* TASK INPUTS *
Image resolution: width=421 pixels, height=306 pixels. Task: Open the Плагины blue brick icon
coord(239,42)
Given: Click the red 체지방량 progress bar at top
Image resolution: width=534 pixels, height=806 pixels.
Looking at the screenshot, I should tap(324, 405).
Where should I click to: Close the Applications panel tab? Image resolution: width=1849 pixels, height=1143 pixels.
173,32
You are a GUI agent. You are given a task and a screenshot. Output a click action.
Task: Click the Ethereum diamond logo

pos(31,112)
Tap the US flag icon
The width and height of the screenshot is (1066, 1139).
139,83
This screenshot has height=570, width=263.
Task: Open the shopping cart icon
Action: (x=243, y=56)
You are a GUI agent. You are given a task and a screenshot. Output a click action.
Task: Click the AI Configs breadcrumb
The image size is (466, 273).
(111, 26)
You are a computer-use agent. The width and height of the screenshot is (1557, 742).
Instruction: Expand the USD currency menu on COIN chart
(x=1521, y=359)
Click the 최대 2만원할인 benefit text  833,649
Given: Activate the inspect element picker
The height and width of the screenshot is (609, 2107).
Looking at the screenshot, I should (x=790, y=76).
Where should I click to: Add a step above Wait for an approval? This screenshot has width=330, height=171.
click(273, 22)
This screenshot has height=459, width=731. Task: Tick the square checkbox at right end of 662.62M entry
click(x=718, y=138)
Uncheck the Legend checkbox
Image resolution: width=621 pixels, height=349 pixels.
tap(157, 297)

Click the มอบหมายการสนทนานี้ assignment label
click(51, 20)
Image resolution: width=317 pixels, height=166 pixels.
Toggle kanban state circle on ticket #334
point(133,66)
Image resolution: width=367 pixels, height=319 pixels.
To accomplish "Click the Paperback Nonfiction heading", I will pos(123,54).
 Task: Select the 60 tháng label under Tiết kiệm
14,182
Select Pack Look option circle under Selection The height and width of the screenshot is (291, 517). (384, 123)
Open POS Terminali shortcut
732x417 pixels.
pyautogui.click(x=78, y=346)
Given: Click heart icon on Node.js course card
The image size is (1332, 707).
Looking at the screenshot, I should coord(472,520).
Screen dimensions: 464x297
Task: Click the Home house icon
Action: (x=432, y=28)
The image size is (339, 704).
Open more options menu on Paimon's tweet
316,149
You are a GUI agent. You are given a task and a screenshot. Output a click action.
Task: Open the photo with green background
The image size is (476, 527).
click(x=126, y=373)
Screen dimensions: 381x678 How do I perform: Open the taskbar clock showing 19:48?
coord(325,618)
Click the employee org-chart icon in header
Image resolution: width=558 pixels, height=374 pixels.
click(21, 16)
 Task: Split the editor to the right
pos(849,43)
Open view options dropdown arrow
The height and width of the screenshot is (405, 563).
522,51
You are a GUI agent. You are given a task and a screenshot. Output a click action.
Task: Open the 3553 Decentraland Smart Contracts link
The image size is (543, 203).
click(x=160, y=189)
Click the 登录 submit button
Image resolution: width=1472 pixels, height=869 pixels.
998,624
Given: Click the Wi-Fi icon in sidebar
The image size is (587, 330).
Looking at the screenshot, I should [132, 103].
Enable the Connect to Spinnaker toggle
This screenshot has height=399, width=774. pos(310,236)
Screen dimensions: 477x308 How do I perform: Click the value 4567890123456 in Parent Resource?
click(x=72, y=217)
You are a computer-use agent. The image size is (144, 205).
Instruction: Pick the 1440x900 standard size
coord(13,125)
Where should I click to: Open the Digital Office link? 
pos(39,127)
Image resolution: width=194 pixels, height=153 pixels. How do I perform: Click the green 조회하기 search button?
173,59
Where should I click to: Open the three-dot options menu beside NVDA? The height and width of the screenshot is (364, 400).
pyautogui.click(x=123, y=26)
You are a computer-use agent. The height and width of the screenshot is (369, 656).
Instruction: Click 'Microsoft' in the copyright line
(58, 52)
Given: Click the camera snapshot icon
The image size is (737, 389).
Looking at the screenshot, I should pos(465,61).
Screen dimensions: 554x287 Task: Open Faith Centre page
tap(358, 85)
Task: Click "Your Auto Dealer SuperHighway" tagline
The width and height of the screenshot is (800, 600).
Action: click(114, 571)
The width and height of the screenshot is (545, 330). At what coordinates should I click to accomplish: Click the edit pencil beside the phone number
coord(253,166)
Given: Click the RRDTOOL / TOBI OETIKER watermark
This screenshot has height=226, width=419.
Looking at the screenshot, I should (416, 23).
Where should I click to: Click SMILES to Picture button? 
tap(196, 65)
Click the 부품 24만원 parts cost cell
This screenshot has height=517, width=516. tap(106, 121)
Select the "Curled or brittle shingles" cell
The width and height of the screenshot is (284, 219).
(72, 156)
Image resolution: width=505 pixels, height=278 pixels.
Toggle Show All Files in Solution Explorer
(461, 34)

* WORK INSTRUCTIONS *
Repeat back all of the material, character for character.

* YOUR RESPONSE *
Image resolution: width=421 pixels, height=306 pixels. Task: Open the Плагины blue brick icon
coord(239,42)
Given: Click the red 체지방량 progress bar at top
Image resolution: width=534 pixels, height=806 pixels.
Looking at the screenshot, I should tap(324, 405).
Where should I click to: Close the Applications panel tab? Image resolution: width=1849 pixels, height=1143 pixels.
173,32
You are a GUI agent. You are given a task and a screenshot. Output a click action.
Task: Click the Ethereum diamond logo

pos(31,112)
Tap the US flag icon
The width and height of the screenshot is (1066, 1139).
139,83
This screenshot has height=570, width=263.
Task: Open the shopping cart icon
Action: (x=243, y=56)
You are a GUI agent. You are given a task and a screenshot. Output a click action.
Task: Click the AI Configs breadcrumb
The image size is (466, 273).
(111, 26)
You are a computer-use agent. The width and height of the screenshot is (1557, 742).
Instruction: Expand the USD currency menu on COIN chart
(x=1521, y=359)
Click the 최대 2만원할인 benefit text  833,649
Given: Activate the inspect element picker
The height and width of the screenshot is (609, 2107).
Looking at the screenshot, I should (x=790, y=76).
Where should I click to: Add a step above Wait for an approval? This screenshot has width=330, height=171.
click(273, 22)
This screenshot has height=459, width=731. Task: Tick the square checkbox at right end of 662.62M entry
click(x=718, y=138)
Uncheck the Legend checkbox
Image resolution: width=621 pixels, height=349 pixels.
tap(157, 297)

Click the มอบหมายการสนทนานี้ assignment label
click(51, 20)
Image resolution: width=317 pixels, height=166 pixels.
Toggle kanban state circle on ticket #334
point(133,66)
Image resolution: width=367 pixels, height=319 pixels.
To accomplish "Click the Paperback Nonfiction heading", I will pos(123,54).
 Task: Select the 60 tháng label under Tiết kiệm
14,182
Select Pack Look option circle under Selection The height and width of the screenshot is (291, 517). (384, 123)
Open POS Terminali shortcut
732x417 pixels.
pyautogui.click(x=78, y=346)
Given: Click heart icon on Node.js course card
The image size is (1332, 707).
Looking at the screenshot, I should coord(472,520).
Screen dimensions: 464x297
Task: Click the Home house icon
Action: (x=432, y=28)
The image size is (339, 704).
Open more options menu on Paimon's tweet
316,149
You are a GUI agent. You are given a task and a screenshot. Output a click action.
Task: Open the photo with green background
The image size is (476, 527).
click(x=126, y=373)
Screen dimensions: 381x678 How do I perform: Open the taskbar clock showing 19:48?
coord(325,618)
Click the employee org-chart icon in header
Image resolution: width=558 pixels, height=374 pixels.
click(21, 16)
 Task: Split the editor to the right
pos(849,43)
Open view options dropdown arrow
The height and width of the screenshot is (405, 563).
522,51
You are a GUI agent. You are given a task and a screenshot. Output a click action.
Task: Open the 3553 Decentraland Smart Contracts link
The image size is (543, 203).
click(x=160, y=189)
Click the 登录 submit button
Image resolution: width=1472 pixels, height=869 pixels.
998,624
Given: Click the Wi-Fi icon in sidebar
The image size is (587, 330).
Looking at the screenshot, I should [132, 103].
Enable the Connect to Spinnaker toggle
This screenshot has height=399, width=774. pos(310,236)
Screen dimensions: 477x308 How do I perform: Click the value 4567890123456 in Parent Resource?
click(x=72, y=217)
You are a computer-use agent. The image size is (144, 205).
Instruction: Pick the 1440x900 standard size
coord(13,125)
Where should I click to: Open the Digital Office link? 
pos(39,127)
Image resolution: width=194 pixels, height=153 pixels. How do I perform: Click the green 조회하기 search button?
173,59
Where should I click to: Open the three-dot options menu beside NVDA? The height and width of the screenshot is (364, 400).
pyautogui.click(x=123, y=26)
You are a computer-use agent. The height and width of the screenshot is (369, 656).
Instruction: Click 'Microsoft' in the copyright line
(58, 52)
Given: Click the camera snapshot icon
The image size is (737, 389).
Looking at the screenshot, I should pos(465,61).
Screen dimensions: 554x287 Task: Open Faith Centre page
tap(358, 85)
Task: Click "Your Auto Dealer SuperHighway" tagline
The width and height of the screenshot is (800, 600).
Action: click(114, 571)
The width and height of the screenshot is (545, 330). At what coordinates should I click to accomplish: Click the edit pencil beside the phone number
coord(253,166)
Given: Click the RRDTOOL / TOBI OETIKER watermark
This screenshot has height=226, width=419.
Looking at the screenshot, I should (416, 23).
Where should I click to: Click SMILES to Picture button? 
tap(196, 65)
Click the 부품 24만원 parts cost cell
This screenshot has height=517, width=516. tap(106, 121)
Select the "Curled or brittle shingles" cell
The width and height of the screenshot is (284, 219).
(72, 156)
Image resolution: width=505 pixels, height=278 pixels.
Toggle Show All Files in Solution Explorer
(461, 34)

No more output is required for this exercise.